I'll estimate there is only the exception of 50~70 investment management firms out there who have strategies or positions that are worthy of a heist or a frontrun. If you aren't one of them, it is really silly for an account manager to go rogue and steal your account statements to decipher your strategy - because this is obviously illegal, but more because it is a crime of the same level as a McDonalds staff stealing ketchup from the counter.

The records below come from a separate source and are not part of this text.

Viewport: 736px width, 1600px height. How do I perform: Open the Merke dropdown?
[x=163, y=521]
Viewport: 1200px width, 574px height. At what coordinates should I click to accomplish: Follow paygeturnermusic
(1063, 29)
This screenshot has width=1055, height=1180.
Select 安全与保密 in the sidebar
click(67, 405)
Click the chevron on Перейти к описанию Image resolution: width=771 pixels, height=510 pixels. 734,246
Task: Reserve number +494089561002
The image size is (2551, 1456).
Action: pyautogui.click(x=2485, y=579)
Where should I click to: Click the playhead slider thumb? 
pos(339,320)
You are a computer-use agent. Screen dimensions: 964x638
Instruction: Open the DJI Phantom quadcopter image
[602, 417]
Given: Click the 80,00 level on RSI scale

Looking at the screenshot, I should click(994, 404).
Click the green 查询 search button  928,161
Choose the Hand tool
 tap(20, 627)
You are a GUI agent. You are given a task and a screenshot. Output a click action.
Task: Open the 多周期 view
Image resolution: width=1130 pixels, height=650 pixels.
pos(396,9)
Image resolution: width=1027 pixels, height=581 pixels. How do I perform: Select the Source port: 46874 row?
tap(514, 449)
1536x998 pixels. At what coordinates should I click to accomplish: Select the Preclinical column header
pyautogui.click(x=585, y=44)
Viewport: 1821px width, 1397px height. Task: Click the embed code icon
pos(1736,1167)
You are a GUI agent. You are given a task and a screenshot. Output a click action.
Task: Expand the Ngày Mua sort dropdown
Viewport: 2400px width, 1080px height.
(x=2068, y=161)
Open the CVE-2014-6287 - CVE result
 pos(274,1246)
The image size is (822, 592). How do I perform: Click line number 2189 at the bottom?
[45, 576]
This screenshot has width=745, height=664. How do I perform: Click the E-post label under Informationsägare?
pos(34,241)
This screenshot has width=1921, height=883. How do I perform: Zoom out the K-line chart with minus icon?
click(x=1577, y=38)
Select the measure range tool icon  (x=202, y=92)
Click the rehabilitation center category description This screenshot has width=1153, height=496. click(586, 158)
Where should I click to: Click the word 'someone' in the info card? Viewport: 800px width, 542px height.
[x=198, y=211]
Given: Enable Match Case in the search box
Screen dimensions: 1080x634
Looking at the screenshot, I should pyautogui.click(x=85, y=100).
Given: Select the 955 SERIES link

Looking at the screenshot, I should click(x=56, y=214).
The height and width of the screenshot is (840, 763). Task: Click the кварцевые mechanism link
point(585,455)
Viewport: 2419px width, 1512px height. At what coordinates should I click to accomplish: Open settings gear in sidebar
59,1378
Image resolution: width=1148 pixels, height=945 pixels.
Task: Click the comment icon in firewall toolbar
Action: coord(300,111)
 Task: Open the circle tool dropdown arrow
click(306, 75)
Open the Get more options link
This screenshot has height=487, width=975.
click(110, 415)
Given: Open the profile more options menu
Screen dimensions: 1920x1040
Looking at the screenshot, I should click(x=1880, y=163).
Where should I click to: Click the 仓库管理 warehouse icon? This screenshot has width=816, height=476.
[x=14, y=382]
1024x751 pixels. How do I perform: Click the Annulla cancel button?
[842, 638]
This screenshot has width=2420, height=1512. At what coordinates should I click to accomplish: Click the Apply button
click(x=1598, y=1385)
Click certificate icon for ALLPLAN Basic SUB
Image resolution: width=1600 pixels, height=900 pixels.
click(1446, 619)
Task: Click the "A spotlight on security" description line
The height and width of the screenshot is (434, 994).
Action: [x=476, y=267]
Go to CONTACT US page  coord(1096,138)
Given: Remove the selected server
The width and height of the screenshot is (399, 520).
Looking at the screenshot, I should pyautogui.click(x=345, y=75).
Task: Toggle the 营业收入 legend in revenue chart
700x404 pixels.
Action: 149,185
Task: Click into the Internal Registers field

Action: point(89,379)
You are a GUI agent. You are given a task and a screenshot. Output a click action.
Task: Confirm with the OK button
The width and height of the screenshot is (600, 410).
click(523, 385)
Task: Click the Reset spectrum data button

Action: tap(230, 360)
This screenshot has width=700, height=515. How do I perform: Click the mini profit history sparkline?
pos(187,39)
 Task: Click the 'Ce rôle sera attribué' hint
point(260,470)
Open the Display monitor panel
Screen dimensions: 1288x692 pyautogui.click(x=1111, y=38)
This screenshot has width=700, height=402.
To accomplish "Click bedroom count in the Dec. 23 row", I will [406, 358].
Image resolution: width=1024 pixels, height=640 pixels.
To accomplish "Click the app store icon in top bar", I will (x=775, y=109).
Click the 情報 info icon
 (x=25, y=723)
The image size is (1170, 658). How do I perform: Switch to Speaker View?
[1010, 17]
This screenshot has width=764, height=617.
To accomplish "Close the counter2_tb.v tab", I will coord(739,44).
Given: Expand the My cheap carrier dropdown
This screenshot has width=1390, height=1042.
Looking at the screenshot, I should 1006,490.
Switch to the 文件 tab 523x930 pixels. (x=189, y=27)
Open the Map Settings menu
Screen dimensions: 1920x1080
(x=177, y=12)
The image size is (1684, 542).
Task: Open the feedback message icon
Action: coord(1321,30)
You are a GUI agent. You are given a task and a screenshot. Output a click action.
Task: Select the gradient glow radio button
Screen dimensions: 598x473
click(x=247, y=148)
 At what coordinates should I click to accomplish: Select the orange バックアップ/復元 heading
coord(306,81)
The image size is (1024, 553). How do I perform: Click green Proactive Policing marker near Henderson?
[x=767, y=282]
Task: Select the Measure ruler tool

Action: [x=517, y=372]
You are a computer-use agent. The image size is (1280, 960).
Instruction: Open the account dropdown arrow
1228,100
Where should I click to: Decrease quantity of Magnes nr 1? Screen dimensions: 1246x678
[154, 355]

However, if you are trading for one of these 50~70 firms, and deleveraging a $100 billion portfolio in a day, don't expect the secret to stay with your broker. (See safety net 3.) But odds are that there are already measures in place to conceal your positions, i.e. you clear your own trades and/or have various sources of liquidities - multiple brokers, ECNs, OTC counterparties, dark pools.
Safety net 2: Even if you are one from of those 50~70 firms or manage to produce some magically consistent track record, it is still better for them to approach you to become a CTA (see @mattz's post) or the likes.
Safety net 3: This is least protective filter, but anyway, it is a violation of the Securities Act of 1933 for a brokerage to share information with a proprietary trading desk even if they are in the same entity and office, so they must be separated by a "Chinese wall". This is a grey area that securities firms often get away with. If I recall correctly, in the case of LTCM blowing up in 1998, I think it was the corporate finance division of Goldman that was proposing to refinance LTCM, and the LTCM guys, getting desperate, agreed to transfer their entire ledger for review. Later the very same day, the prop desk of Goldman was hammering the exact positions that LTCM was stuck in and selling the living daylights out. Not supposed to happen if there was a Chinese wall...
brokerage firms are commission merchants. If they are a deal desk, they trade order flow that is thousands of times what any individual or small firm routinely presents.
Guys do right algos that try to decipher and beat other algos...chasing the wind for anyone not of the absolute largest and most capable magnitude.